Ну вот представьте... Районная больничка, поздний вечер, все уже ложатся спать — и тут привозят такое чудо. Рентген сделали, отдали и увезли. Психологической помощи не оказали, не было таких специалистов в те времена. Хотя пострадала-то больше всего голова. Не могли даже накормить, потому что ужин закончился. Принесли холодную манную кашу. Ну три дня в лесу без еды, и тут эта каша...
Наверняка вы не раз анализировали чудо, произошедшее с вами — из 38 человек выжили только вы! Считаете ли своей миссией помощь в создании этого фильма?
Я не воспринимаю эту работу как фильм обо мне. Все-таки у 20-летнего человека одно мышление, а сейчас я уже в три раза старше, и эта девочка могла быть моей внучкой. То есть там, на экране, уже не я. Другое дело, что история очень заряжена энергетически, и эту энергию я четыре года назад передала съемочной группе. Потом перед ними встала задача — передать эмоцию дальше, зрителям. Сейчас наступает время работы зрителей. Я сделала все, что могла. И тут нет моей миссии. Я не изменилась после той катастрофы, не стала другой...

# ЗАПИСИ:
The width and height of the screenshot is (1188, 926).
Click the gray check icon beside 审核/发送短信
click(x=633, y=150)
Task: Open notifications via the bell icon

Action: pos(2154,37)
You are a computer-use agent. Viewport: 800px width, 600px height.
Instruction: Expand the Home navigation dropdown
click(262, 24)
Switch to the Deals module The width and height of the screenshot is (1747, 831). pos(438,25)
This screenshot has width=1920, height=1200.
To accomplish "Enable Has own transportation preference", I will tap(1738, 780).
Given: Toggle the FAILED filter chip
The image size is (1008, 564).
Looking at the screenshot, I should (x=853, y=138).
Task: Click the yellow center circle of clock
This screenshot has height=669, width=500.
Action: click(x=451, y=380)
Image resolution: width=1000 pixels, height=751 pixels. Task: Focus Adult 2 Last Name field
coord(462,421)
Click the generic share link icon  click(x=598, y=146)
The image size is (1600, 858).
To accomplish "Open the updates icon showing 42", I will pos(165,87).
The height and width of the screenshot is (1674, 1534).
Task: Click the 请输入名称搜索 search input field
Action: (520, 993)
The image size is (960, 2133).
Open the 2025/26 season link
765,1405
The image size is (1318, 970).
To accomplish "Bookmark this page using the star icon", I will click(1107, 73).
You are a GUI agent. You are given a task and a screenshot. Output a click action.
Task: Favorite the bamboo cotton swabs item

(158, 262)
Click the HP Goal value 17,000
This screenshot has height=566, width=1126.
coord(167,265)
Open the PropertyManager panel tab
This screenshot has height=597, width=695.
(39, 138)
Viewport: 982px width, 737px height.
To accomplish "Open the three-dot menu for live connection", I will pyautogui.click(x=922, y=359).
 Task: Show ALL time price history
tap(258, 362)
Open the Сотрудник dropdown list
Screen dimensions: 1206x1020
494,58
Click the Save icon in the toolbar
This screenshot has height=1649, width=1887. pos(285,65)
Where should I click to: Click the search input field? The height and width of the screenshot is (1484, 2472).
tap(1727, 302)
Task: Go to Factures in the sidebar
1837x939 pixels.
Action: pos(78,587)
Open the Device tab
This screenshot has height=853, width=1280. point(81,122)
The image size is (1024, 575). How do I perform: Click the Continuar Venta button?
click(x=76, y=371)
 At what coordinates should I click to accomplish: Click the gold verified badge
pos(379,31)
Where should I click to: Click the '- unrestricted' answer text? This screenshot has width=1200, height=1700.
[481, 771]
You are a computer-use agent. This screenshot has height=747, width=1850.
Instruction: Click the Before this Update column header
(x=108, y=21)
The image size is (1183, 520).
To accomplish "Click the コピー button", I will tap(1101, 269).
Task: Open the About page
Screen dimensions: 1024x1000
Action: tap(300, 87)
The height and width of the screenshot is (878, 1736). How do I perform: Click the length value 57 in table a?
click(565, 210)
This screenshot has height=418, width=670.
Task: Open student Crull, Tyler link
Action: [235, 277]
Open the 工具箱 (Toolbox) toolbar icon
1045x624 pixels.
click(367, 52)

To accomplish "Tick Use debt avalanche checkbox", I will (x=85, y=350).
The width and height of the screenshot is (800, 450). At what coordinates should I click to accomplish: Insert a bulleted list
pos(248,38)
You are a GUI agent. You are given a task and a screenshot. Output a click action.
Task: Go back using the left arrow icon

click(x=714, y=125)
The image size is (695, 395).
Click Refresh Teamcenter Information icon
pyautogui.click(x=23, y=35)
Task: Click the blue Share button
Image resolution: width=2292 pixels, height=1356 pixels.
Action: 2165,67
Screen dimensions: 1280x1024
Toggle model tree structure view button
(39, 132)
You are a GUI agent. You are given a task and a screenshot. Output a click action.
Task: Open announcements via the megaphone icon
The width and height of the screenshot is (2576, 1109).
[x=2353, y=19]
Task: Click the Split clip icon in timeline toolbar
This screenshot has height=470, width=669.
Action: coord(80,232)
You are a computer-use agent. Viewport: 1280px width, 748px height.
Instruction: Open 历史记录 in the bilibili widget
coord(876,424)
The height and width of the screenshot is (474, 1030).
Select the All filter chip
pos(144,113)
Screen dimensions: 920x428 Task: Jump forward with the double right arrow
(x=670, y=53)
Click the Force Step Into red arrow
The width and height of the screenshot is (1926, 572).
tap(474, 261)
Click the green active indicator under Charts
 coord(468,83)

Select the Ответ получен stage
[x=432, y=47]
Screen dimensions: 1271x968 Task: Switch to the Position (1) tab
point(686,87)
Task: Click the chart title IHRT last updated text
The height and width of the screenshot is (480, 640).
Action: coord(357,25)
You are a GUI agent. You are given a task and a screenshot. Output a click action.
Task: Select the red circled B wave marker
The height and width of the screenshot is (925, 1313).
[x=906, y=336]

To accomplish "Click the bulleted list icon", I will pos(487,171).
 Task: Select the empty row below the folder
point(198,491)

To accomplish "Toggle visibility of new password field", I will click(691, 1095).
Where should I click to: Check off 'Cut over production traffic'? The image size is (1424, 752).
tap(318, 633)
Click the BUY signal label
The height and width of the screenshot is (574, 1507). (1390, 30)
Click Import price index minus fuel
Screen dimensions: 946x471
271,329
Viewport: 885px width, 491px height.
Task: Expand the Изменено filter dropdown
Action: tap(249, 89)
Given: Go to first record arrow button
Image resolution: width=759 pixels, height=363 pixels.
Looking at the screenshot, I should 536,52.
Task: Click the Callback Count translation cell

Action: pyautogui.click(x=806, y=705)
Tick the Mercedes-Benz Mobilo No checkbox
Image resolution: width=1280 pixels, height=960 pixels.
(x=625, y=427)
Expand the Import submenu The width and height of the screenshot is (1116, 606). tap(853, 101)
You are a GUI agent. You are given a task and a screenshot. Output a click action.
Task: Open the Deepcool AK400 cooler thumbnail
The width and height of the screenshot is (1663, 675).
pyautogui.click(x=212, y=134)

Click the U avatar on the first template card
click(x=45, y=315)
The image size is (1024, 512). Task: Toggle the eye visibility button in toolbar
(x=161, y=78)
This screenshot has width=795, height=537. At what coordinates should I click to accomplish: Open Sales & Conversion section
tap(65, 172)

# ВАШИ ЗАДАНИЯ:
**A)** Что принесли поесть в районной больнице, если верить интервью?
**B)** Напишите продолжение интервью после его последней фразы.
Записи — это отдельный материал, к интервью они не относятся.

# ОТВЕТЫ ПО ЗАДАНИЯМ:
**A)** Холодную манную кашу.

**B)**
Совсем не изменились?
Ну разве что часть меня осталась в прошлом... Эдакая потеряшка, которая ходит по лесу и плачет. Мне есть о чем поплакать.
Вы плакали во время съемок?
Да, рыдала просто как человек-амфибия. Я всегда плачу не когда «ура, наши победили!», а когда маленький и слабый находит силы и одерживает верх. В прошлом году мы еще снимали документальный фильм в Сербии и Крыму — природа, кстати, там очень красивая, я обожаю горы. Повествование шло от первого лица, то есть режиссер Настя брала у меня интервью, а я рассказывала все, как было. И вот она сидит, ревет, слушая меня, я же понимаю, что у меня нет слез. Вот настолько внутри все впечатано в нервные клетки. Та история с падением будто была не со мной. А вот когда рассказываю, что дальше было, уже начинаю плакать, так себя жалко становится.
Пережив такую катастрофу, вы говорите, что не боитесь летать. Как это возможно?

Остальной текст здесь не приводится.